Clearly the company is also drawn to the potential market size of the OLED space. Coe Sullivan said, OLED, as an industry, is looking at a $1 billion market this year.” Moreover the technology is still in the earliest of stages as Coe-Sullivan points out that the ecosystem is just forming to fully support OLED commercialization.
The Solvay announcement is the first public step by QD Vision to develop a QLED ecosystem. Of course QD Vision is a relatively small startup company trying to attack an entirely new technology. But QD Vision sees the QLED technology as sharing much of the technology developed for OLED manufacturing with the added advantage that the emissive quantum dots can be printed. About Solvay, Coe-Sullivan said, “The reason it made sense for us to partner with them is their focus on printable electronics.”
”The other key is that the OLED industry exists,” said Coe-Sullivan. “We’re not having to convince people that EL would make for a great display or lighting technology.” The point is that diffused planar lighting is an attractive option both in general illumination and displays.

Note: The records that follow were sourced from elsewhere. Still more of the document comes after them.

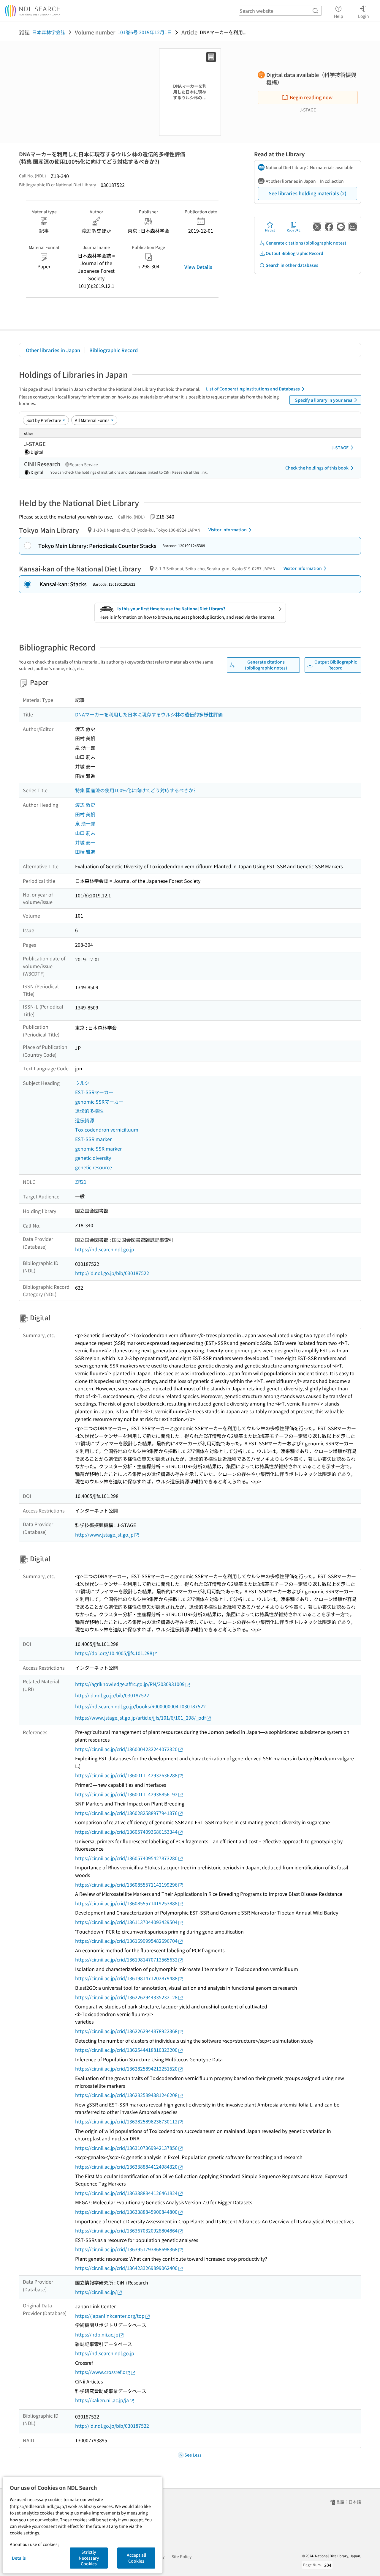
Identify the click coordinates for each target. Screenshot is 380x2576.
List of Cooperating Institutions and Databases (253, 389)
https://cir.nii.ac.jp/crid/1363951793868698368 (126, 2249)
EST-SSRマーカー (94, 1092)
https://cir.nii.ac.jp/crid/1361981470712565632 (126, 1959)
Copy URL (293, 230)
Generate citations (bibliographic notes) (306, 243)
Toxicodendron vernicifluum (106, 1129)
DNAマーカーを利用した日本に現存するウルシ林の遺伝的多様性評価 (149, 714)
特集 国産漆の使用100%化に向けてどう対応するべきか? (135, 790)
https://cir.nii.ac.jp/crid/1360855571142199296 (126, 1884)
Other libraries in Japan (53, 350)
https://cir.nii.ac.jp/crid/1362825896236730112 (126, 2121)
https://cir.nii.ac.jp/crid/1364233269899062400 (126, 2267)
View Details (198, 266)
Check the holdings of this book (317, 468)
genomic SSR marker (98, 1148)
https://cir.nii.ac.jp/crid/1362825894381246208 (126, 2094)
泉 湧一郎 (85, 823)
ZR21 (80, 1181)
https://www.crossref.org (102, 2371)
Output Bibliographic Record (294, 253)
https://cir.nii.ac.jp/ (96, 2291)
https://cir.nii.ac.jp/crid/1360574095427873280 (126, 1858)
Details (19, 2558)
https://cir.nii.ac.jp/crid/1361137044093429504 (126, 1922)
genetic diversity (93, 1157)
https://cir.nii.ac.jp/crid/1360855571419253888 (126, 1903)
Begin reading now (311, 97)
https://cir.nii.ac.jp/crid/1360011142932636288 (126, 1775)
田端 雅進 (85, 851)
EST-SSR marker (93, 1139)
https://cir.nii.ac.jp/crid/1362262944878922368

”We’re just showing them that using quantum dots as the emissive material has performance, lifetime, and cost benefits,” said Coe-Sullivan. “When our performance was an order of magnitude worse than OLEDs, it was hard for people to make that leap. Today we are catching up quickly. Our performance isn’t going to plane out at OLED performance. The lines are going to cross. Our performance is going to be significantly higher.”
We will have to wait and see when or if the quantum-dot EL platform bests OLEDs in light output. The manufacturing story, however, seems more clear cut. Especially in large display panels, companies have struggled to develop commercially viable OLED manufacturing lines. The printable EL approach should face no such challenge.
Still, QD Vision is several years away from commercial EL products. The company did demonstrate a 4-inch-diagonal monochrome display at the SID conference this year. But the company needs to add more partners to the QLED ecosystem and further refine the efficiency of the emissive material before commercial products debut.